* **AIM OF THE EXERCISE**:
Only the lines from the first line of the material below to the line containing "is (400, 646).", inclusive, should be copied, each exactly as written.
________________________
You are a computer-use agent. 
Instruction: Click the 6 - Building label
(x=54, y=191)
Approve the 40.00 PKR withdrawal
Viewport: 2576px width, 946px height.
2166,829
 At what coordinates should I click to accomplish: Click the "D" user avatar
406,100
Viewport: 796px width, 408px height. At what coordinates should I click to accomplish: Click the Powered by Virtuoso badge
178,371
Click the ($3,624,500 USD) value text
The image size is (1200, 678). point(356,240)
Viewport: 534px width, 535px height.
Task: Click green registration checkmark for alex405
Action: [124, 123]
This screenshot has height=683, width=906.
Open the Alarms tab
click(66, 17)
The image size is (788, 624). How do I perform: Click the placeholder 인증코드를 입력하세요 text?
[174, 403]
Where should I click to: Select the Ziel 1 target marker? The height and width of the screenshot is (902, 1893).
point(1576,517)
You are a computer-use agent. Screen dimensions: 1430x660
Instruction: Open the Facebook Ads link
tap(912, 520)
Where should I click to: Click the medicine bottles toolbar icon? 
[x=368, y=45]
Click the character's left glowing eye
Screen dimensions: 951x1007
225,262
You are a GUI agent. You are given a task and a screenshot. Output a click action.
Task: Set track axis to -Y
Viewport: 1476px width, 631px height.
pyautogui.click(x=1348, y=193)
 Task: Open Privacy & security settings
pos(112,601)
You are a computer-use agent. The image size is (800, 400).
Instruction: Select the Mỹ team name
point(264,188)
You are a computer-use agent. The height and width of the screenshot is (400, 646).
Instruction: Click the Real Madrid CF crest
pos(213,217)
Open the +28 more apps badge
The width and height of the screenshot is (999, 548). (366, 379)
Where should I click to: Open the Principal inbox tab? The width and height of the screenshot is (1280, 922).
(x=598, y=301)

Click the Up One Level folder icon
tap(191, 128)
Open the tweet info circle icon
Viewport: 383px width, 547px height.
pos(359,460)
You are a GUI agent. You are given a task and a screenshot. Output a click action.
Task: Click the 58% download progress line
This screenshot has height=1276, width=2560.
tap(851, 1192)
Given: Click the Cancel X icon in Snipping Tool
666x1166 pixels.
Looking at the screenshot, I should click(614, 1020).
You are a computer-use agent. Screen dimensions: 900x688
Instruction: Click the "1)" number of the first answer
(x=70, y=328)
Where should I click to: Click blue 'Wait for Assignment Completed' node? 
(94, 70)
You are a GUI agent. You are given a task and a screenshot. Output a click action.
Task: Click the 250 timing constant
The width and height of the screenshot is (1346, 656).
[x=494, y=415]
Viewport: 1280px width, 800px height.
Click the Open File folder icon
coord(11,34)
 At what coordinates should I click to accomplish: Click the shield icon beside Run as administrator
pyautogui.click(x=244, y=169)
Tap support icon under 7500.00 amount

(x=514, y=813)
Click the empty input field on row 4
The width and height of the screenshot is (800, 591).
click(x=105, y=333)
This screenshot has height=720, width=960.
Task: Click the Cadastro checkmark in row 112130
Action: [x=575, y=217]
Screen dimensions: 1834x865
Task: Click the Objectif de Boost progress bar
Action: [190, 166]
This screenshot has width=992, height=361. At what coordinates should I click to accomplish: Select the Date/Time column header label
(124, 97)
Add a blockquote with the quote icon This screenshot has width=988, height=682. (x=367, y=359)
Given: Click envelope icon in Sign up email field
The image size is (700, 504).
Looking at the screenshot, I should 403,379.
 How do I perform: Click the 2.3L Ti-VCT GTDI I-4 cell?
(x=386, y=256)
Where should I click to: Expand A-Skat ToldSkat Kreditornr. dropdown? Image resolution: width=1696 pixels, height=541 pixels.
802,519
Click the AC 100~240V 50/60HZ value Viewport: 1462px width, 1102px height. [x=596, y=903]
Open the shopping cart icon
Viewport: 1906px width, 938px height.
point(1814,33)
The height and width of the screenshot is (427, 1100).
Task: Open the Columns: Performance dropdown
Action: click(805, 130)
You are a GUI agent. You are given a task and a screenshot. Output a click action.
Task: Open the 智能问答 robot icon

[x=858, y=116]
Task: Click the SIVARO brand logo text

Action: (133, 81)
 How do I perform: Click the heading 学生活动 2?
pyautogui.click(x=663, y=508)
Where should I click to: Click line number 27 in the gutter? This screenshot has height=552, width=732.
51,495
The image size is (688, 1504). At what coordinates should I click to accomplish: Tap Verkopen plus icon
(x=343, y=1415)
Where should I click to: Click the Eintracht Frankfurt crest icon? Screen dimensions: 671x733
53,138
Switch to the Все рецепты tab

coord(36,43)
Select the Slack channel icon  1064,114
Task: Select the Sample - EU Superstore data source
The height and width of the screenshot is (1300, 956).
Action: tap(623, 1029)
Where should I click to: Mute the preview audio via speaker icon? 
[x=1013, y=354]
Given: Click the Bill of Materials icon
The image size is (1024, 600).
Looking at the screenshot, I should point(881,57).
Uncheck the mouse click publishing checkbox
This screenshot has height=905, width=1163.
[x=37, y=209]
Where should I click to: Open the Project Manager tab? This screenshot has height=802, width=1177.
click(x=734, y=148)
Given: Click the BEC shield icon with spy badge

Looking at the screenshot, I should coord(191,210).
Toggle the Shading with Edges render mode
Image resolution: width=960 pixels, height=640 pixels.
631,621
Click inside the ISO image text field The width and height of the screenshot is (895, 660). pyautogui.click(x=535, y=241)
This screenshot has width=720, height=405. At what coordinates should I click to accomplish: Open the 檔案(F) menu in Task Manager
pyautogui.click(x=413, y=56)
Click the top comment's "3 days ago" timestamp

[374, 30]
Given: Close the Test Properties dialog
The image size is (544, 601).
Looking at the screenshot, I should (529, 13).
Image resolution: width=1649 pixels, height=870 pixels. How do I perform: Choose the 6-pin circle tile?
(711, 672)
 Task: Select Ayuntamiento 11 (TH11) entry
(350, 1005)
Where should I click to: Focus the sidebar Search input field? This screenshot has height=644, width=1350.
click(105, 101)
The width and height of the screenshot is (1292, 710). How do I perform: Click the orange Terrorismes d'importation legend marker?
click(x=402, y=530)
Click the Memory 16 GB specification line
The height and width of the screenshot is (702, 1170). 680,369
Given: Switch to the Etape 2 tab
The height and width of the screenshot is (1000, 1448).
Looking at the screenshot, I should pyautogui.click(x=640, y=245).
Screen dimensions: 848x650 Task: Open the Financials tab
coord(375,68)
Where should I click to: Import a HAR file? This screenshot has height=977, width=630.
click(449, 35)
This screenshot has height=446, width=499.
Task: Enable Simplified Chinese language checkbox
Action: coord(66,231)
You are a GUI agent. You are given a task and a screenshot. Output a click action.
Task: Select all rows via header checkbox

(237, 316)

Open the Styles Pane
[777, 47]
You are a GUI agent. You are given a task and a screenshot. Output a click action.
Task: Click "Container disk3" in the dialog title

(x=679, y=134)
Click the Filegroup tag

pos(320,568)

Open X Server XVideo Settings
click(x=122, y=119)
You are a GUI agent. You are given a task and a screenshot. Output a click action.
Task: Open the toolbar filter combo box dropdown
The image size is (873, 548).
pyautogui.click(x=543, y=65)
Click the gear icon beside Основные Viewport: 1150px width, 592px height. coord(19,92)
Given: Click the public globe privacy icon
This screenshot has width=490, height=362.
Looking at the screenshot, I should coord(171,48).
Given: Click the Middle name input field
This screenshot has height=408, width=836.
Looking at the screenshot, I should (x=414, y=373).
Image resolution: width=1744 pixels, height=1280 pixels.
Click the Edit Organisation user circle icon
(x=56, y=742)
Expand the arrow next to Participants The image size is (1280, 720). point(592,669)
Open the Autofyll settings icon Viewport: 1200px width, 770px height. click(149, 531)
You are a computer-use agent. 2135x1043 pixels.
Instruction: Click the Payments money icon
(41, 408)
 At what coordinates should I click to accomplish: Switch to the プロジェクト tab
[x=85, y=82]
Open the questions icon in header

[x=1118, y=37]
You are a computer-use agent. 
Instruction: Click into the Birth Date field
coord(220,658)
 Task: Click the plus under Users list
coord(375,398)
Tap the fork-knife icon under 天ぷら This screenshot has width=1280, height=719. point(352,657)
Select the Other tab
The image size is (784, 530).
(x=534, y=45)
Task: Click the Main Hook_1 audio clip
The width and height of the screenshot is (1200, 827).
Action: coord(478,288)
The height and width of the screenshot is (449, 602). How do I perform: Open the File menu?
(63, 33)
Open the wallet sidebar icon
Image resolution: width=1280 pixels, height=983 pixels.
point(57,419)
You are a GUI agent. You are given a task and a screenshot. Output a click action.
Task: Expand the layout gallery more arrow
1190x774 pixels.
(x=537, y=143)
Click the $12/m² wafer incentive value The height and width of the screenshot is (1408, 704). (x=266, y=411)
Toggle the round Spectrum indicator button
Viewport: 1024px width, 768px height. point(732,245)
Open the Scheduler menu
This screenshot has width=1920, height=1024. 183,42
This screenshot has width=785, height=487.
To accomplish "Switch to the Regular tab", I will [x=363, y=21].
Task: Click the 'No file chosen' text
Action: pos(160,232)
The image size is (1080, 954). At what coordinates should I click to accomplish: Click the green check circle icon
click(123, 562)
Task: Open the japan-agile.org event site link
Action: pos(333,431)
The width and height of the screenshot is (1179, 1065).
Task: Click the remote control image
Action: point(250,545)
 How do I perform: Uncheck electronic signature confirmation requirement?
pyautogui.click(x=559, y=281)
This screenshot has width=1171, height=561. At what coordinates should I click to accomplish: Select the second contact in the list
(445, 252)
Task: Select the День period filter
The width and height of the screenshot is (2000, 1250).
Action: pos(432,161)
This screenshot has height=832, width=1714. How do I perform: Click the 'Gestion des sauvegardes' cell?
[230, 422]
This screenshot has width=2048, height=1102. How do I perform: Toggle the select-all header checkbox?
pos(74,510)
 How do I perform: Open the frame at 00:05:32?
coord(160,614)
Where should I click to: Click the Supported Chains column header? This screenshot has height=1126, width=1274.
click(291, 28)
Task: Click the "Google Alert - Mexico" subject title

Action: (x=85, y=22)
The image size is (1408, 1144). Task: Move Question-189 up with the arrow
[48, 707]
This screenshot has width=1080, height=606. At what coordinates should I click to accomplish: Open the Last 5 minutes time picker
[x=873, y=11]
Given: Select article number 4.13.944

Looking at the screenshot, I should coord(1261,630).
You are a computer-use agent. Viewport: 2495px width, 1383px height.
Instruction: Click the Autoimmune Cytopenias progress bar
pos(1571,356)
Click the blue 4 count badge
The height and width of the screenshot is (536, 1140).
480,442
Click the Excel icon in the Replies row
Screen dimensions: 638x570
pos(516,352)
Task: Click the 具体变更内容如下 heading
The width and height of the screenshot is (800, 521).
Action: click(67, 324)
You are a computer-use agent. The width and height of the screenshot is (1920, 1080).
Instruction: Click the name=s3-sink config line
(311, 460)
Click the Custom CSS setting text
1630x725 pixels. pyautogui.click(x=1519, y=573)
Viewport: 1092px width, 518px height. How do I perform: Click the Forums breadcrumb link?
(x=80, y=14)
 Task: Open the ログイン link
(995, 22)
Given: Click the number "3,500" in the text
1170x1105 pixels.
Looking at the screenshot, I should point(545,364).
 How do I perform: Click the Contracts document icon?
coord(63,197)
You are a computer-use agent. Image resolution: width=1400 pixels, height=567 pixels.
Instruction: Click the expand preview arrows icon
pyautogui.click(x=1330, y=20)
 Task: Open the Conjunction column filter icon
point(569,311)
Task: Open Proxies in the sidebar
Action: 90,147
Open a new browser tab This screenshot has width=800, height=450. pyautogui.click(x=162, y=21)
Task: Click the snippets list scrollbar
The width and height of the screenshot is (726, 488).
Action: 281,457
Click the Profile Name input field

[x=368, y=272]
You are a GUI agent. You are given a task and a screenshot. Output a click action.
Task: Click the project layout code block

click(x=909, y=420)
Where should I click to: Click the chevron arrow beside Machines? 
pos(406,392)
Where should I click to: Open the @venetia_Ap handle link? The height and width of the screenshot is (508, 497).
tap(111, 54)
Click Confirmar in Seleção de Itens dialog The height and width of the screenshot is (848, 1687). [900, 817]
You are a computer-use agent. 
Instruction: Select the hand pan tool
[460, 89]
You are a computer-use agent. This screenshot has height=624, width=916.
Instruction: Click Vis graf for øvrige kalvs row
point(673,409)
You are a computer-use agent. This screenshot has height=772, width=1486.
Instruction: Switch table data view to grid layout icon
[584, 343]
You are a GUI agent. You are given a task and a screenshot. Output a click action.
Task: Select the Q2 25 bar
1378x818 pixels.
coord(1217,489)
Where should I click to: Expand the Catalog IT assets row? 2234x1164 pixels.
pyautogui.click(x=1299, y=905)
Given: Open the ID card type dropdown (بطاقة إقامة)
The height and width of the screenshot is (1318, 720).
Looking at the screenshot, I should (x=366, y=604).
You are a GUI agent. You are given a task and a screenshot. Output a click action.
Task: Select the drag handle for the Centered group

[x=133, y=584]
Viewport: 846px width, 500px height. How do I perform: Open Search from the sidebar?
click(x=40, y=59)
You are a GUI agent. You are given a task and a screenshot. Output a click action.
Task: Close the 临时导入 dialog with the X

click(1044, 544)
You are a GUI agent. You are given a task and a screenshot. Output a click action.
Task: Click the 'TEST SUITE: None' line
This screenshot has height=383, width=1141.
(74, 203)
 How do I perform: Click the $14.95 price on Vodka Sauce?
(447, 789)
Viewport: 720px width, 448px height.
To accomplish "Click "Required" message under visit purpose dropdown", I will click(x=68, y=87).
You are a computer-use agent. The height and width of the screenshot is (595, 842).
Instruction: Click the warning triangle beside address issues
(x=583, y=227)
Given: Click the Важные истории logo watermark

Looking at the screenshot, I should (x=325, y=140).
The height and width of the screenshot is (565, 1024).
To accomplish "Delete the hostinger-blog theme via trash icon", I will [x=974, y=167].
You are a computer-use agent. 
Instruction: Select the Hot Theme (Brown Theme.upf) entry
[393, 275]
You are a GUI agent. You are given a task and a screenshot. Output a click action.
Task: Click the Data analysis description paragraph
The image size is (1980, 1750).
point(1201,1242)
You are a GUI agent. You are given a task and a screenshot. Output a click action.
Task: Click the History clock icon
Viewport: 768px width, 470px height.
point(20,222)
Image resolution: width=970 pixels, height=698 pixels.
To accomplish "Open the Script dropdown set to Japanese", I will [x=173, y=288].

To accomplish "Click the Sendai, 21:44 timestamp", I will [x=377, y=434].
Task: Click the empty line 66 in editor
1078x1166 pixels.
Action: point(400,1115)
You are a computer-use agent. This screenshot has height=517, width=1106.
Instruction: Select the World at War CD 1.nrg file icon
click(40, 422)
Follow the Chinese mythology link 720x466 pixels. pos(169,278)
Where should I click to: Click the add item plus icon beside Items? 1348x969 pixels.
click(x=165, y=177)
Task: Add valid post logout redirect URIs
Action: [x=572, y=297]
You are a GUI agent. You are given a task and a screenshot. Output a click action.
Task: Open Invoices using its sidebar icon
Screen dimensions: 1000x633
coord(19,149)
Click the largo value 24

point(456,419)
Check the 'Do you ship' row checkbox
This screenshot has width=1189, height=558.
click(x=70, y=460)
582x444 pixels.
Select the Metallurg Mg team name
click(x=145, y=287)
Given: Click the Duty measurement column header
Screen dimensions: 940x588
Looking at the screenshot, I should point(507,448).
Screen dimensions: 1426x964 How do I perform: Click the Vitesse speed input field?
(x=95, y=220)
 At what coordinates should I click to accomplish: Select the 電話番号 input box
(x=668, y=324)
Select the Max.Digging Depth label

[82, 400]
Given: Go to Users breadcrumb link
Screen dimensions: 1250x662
________________________
* **ANSWER**:
You are a computer-use agent. 
Instruction: Click the 6 - Building label
(x=54, y=191)
Approve the 40.00 PKR withdrawal
Viewport: 2576px width, 946px height.
2166,829
 At what coordinates should I click to accomplish: Click the "D" user avatar
406,100
Viewport: 796px width, 408px height. At what coordinates should I click to accomplish: Click the Powered by Virtuoso badge
178,371
Click the ($3,624,500 USD) value text
The image size is (1200, 678). point(356,240)
Viewport: 534px width, 535px height.
Task: Click green registration checkmark for alex405
Action: [124, 123]
This screenshot has height=683, width=906.
Open the Alarms tab
click(66, 17)
The image size is (788, 624). How do I perform: Click the placeholder 인증코드를 입력하세요 text?
[174, 403]
Where should I click to: Select the Ziel 1 target marker? The height and width of the screenshot is (902, 1893).
point(1576,517)
You are a computer-use agent. Screen dimensions: 1430x660
Instruction: Open the Facebook Ads link
tap(912, 520)
Where should I click to: Click the medicine bottles toolbar icon? 
[x=368, y=45]
Click the character's left glowing eye
Screen dimensions: 951x1007
225,262
You are a GUI agent. You are given a task and a screenshot. Output a click action.
Task: Set track axis to -Y
Viewport: 1476px width, 631px height.
pyautogui.click(x=1348, y=193)
 Task: Open Privacy & security settings
pos(112,601)
You are a computer-use agent. The image size is (800, 400).
Instruction: Select the Mỹ team name
point(264,188)
You are a computer-use agent. The height and width of the screenshot is (400, 646).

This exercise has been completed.